Is "Entmoot" One Word or Two? A Day in the Life of an Editor

So at this very moment, I am creating production files for one of the (Too) Many, (Too) Many Books I'm working on this week and this Has. To. Be. the Very Worst Final Spell Check Job ever to date. Ever.

Read On . . . Fantasy Fiction is a book for teachers and librarians and anyone vaguely interested in suggestions on which fantasy books to read. The author included clever puns for headings, such as "Fan-to-Sea: The Best of Nautical Fantasy", "Flights of Fantasy: High-Flying Fantasy to Read on an Airplane", and some just plain too-cool-for-school headings, such as "Steaming Up the Looking Glass: When Romance Is Nice, but Sex Is Better" and my personal favorite, "It Was the Dark Lord in the Conservatory with the Candlestick: Fantasy for Mystery Readers."

But people, do you know how many made-up words are in this thing? So many, in fact, that MS Word infomed me that it was going to stop putting the red squiggly line under them because it was Overloaded.

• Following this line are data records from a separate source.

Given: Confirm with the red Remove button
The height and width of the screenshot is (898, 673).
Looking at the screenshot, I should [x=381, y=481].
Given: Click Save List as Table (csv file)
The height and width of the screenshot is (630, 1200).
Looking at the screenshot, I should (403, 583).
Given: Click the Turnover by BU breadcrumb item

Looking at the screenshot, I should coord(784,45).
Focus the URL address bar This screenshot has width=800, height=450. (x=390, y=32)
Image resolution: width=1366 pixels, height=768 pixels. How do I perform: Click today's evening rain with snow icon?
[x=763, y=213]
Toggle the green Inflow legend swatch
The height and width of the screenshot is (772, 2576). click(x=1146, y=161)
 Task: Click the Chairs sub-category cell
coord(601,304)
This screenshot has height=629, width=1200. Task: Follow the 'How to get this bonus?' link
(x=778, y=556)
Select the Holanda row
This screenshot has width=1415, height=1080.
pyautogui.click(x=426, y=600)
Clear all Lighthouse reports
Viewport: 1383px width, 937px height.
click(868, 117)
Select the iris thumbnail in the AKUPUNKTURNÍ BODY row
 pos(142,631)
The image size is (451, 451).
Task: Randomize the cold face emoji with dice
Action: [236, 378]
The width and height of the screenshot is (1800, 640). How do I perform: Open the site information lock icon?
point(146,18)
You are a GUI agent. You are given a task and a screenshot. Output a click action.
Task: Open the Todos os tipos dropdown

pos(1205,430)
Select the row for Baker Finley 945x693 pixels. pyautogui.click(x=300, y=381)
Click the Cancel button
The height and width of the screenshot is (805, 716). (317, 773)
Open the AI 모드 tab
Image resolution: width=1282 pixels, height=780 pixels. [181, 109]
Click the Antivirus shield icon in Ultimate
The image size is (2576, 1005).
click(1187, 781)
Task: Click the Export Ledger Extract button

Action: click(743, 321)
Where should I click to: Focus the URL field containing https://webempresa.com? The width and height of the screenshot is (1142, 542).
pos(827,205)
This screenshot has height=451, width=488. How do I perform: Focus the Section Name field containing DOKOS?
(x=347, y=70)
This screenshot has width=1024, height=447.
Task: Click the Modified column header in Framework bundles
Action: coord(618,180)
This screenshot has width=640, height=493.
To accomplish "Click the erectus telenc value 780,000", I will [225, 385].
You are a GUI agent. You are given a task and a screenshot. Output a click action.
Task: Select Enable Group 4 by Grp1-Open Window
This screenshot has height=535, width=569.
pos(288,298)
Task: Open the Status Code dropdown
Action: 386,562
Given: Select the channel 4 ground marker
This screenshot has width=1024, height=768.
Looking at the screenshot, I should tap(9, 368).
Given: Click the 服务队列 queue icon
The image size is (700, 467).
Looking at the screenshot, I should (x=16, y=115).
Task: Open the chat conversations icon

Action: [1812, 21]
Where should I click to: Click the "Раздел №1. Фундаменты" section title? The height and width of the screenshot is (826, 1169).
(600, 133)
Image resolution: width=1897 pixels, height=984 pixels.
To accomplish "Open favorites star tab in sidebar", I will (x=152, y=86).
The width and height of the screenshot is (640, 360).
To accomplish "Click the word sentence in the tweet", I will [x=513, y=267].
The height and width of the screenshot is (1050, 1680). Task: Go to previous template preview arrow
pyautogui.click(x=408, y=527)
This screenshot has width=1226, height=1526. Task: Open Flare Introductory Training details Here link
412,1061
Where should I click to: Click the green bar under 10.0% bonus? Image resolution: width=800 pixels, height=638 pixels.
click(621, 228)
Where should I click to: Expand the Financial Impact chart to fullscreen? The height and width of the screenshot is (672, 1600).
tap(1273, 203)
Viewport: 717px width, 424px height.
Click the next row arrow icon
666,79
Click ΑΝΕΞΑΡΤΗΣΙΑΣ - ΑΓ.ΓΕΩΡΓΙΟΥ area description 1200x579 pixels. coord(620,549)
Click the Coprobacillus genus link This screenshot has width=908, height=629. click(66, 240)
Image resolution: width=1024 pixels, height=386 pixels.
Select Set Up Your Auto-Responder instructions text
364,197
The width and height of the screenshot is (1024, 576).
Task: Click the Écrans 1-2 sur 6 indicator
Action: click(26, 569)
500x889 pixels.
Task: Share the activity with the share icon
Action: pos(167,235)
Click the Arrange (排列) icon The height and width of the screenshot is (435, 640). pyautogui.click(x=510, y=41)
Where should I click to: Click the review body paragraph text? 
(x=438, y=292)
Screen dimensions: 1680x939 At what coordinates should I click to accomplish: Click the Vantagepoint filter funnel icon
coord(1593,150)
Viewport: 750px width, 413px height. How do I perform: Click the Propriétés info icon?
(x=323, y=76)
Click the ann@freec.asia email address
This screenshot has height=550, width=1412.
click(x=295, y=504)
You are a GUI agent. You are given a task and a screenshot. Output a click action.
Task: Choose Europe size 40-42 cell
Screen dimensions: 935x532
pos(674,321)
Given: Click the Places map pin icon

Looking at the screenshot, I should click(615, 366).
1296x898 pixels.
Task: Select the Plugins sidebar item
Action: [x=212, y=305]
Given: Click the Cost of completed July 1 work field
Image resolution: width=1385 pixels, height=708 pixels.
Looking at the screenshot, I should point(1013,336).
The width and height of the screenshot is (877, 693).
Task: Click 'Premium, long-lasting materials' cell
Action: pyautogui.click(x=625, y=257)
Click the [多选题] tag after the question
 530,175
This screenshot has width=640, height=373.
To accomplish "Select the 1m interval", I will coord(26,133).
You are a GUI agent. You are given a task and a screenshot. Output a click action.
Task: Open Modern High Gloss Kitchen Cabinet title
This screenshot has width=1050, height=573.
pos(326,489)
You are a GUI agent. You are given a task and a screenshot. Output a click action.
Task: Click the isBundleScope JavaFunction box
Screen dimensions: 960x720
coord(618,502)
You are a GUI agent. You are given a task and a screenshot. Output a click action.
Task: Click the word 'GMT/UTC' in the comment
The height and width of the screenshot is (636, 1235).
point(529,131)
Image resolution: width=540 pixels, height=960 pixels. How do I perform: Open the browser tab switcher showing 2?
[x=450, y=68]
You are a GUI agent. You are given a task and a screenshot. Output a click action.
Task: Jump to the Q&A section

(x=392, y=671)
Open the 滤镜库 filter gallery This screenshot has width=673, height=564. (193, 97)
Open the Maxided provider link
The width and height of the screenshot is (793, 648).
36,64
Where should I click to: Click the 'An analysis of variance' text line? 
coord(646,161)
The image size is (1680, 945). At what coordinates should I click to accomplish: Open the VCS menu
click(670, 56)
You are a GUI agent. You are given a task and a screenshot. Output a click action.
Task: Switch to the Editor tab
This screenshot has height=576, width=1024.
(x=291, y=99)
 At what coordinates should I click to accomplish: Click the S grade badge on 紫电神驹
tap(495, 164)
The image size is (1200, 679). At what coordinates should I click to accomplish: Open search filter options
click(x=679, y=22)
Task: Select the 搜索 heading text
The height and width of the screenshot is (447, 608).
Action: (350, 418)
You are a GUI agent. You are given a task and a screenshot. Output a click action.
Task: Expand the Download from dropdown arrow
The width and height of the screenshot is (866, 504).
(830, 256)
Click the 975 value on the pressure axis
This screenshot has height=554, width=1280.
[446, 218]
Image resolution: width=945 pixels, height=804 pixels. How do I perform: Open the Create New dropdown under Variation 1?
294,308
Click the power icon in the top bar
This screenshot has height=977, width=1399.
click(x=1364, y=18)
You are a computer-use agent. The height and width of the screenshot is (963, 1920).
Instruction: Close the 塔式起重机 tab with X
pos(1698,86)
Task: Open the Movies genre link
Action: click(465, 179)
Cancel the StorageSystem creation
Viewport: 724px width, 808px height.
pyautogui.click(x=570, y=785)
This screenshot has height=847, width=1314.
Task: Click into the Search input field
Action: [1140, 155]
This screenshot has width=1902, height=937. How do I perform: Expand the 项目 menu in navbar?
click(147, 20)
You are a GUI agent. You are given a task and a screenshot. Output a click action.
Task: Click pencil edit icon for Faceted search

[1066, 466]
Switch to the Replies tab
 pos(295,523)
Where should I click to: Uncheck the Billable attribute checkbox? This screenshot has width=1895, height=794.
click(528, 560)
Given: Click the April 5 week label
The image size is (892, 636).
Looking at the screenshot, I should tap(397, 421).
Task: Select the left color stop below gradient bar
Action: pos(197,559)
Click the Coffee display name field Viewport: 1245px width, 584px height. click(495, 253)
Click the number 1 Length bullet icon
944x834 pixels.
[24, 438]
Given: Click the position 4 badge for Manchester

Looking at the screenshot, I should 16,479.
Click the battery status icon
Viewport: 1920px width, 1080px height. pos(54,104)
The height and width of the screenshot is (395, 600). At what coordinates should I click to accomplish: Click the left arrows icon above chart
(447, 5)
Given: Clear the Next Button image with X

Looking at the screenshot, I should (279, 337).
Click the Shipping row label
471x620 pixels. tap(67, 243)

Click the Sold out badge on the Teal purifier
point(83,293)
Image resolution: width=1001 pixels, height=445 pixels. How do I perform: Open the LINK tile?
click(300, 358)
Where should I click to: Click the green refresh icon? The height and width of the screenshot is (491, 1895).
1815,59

And do you know who is responsible for the Final Spell-Check on all those words that have Overloaded the poor spell-checker? That's right: me. Just think about that, for every book out there, some Poor Schmuck of an editor has had to sit and click Ignore once, Ignore once, Ignore all, Ignore once for every weird last name, purposefully misspelled word, foreign term, or perfectly normal word that the spell checker doesn't have in it's Meager Vocabulary.

Or, in my case, every instance of Valkyrie, aether, Umscrumug, greffyn, and hradani.

*sigh*

Maybe I'll skip it. I mean, aside from "Quidditch" and the odd elvish word from Tolkien, who's really going to know if these words are misspelled or not?

6 Comments:

Blogger Kathy said...

You forgot to answer the big question: what the h-e-double-toothpicks is an entmoot?

Also, do you have the standard dictionary, or is there some super-advanced version for folks with jobs like yours?

Innquireing minds want to no!

March 06, 2007 12:34 PM  
Blogger Sparky said...

Ah, grasshopper, an Entmoot is a gathering of Ents. Rule #1: Know thy Tolkien.

Most U.S. editors use Web 11--or the Webster's Collegiate Dictionary, 11th Edition, in layman's terms. If the publisher wants us to use something different, like the OED, we can, but that's pretty much the norm.

March 06, 2007 1:59 PM  
Blogger Stephanie E. said...

I feel your pain, obviously.

And when I was editing a self-published fantasy novel late last year, I ran into the same thing--the damn spell-check function gave up on the squiggly lines, which would have been very helpful as I was making my way through the novel (the ability to right-click "Ignore All" at the first instances of the numerous oft-used, made-up words and names--and therefore the ability to see later, because of squiggly lines, if & when the author suddenly changed spellings--would have been nice). *sigh*

March 07, 2007 10:29 AM  
Blogger Kathy said...

But I don't liiiiike Tolkien. Don't disown me. It's just that I've never cared for fantasy or sci-fi, so I'll take your word for it.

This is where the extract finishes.